Notes sur la société de contrôle

La société de contrôle est un concept lancé par le philosophe Gilles Deleuze au début des années 1990 (voir ici et ici). C’est aussi une expression par laquelle on désigne les différents systèmes socio-techniques de surveillance des comportements individuels et collectifs : par exemple, les mouchards informatiques traçant les visites des internautes, les fichiers informatiques qualifiant les consommateurs et leurs goûts, les puces RFID porteuses de codes d’identification, les éléments biométriques des papiers d’identité, les fichiers génétiques de délinquants ou de malades, les relevés des contacts et communications sur téléphonie mobile, les caméras de vidéosurveillance, les prises de vue permanente des satellites géostationnaires, etc. Ce thème connaît aujourd’hui une certaine fortune : les uns s’alarment des empiétements croissants du pouvoir sur les libertés individuelles ; les autres alimentent à nouveaux frais une posture technophobe et anticapitaliste.

Gilles Deleuze s’intéressait, à la suite de Michel Foucault, aux formes de la domination dans les régimes modernes. Foucault a décrit les sociétés disciplinaires, mises en place au XVIIIe siècle et actives jusqu’au milieu du XXe siècle. Leur modèle est celui d’une succession de milieux clos organisant le parcours de l’individu : famille, école, caserne, usine et, si nécessaire, hôpital, asile ou prison : « concentrer, répartir dans l’espace, ordonner dans le temps, composer dans l’espace-temps une force productive dont l’effet doit être supérieur à la somme des forces élémentaires ». Pour Deleuze, nous vivons depuis les années 1960 la crise généralisée de ces milieux d’enfermement. Pour désigner ce qui les remplace, il emprunte à William Burroughs le mot de « contrôle ». Les sociétés de contrôle fonctionnent en langage numérique plutôt qu’analogique, elles produisent des modulations plutôt que des moules, elles demandent des mots de passe plutôt que lancer des mots d’ordre, elles placent l’individu en situation de formation permanente et continue au lieu de fixations successives, elles fracturent cet individu lui-même en « dividus » (fragments observables, exploitables ou réformables) et les masses en échantillons, segments (de marché) ou banques (de données), elle endette les personnes plutôt que les enfermer. Chaque type de société a sa technologie dominante, machines mécaniques (leviers-poulies-horloges) pour les sociétés de souveraineté, machines énergétiques pour les sociétés de discipline, machines informatiques pour les sociétés de contrôle. Lorsqu’il décrit cet ensemble, Deleuze y voit essentiellement une métamorphose du capitalisme, et pose qu’il ne conçoit pas de philosophie politique contemporaine autre que fondée sur l’analyse de ce capitalisme.

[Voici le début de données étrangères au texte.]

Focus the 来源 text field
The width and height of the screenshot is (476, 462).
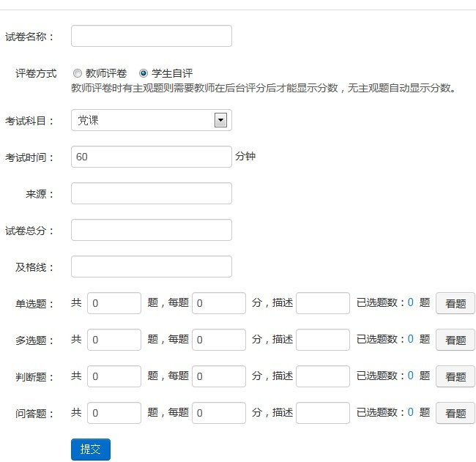point(152,193)
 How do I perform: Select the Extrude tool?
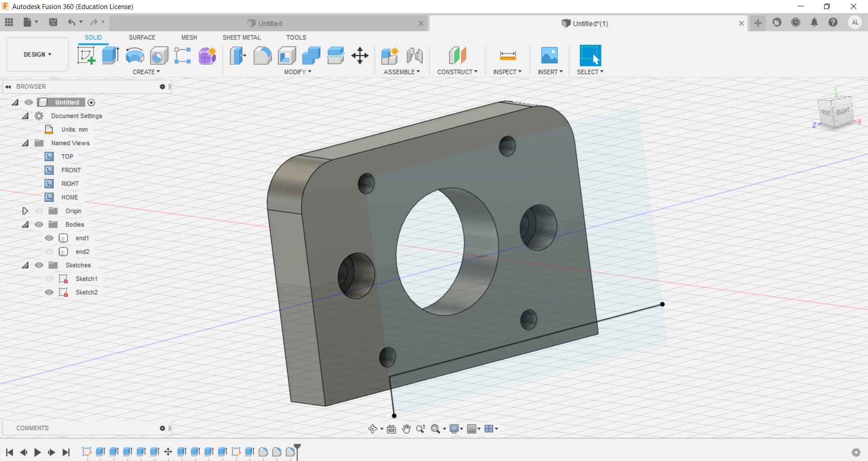pos(110,56)
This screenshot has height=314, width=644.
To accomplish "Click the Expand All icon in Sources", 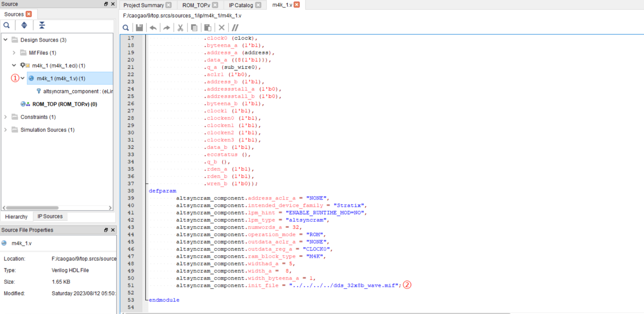I will pyautogui.click(x=42, y=25).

Quelques remarques sur ce concept de société de contrôle.

Le principe du contrôle est déjà omniprésent dans les sociétés prémodernes. Quiconque a vécu dans une campagne (une vraie campagne, pas une zone verte aménagée pour néo-ruraux) sait fort bien que les faits et gestes des uns et des autres y sont très libres, mais en même temps très contrôlés, c’est-à-dire que chacun surveille tout le monde et inversement, que les régularités comportementales s’y établissent inexorablement et que les irrégularités y sont signalées, commentées, colportées rapidement. Les rares fois où le gendarme vient, il sait où aller. Les témoignages de l’anthropologie et de l’ethnologie révèlent qu’il en va exactement de même, en plus accentué, dans les villages ou tribus des sociétés de chasseurs-cueilleurs ou d’agriculteurs-éleveurs. Là, chaque individu ou chaque clan possède un répertoire étonnement vaste de parentés, de loyautés, de réciprocité, un système complexe de dettes, remontant parfois à plusieurs générations. Non seulement tout le monde s’observe dans un périmètre restreint et au sein d’un ensemble restreint, non seulement le commérage (gossip) est l’activité principale des journées, mais il pèse sur l’ensemble le poids encore vivant des observations et des discussions antérieures, le contrôle des générations passées s’ajoutant à celui des individus présents. Et l’on pourrait aller au-delà de l’humain, sur le terrain des primatologues décrivant les codifications étroites de nos cousins bonobos et chimpanzés dans leur horde. Le simple fait que nous ayons une telle capacité d’interprétation des expressions faciales, en dehors de tout comportement verbal, indique combien l’observation de l’autre en vue de sa prévisibilité (ou de sa manipulabilité) est ancrée dans notre comportement d’espèce, partagé avec d’autres animaux comme l’avait noté Darwin.

Se contenter d’opposer sociétés disciplinaires modernes et sociétés de contrôle hypermodernes sans la profondeur requise, sans la vue surplombante du comportement humain dans l’ensemble de son évolution, c’est s’exposer à des erreurs ou à des contresens sur l’originalité de notre situation. En même temps, les différences entre les sociétés de contrôle prémodernes et les sociétés de contrôle hypermodernes sont tangibles, à mon avis plus intéressantes à observer que la transition moderne depuis le disciplinaire.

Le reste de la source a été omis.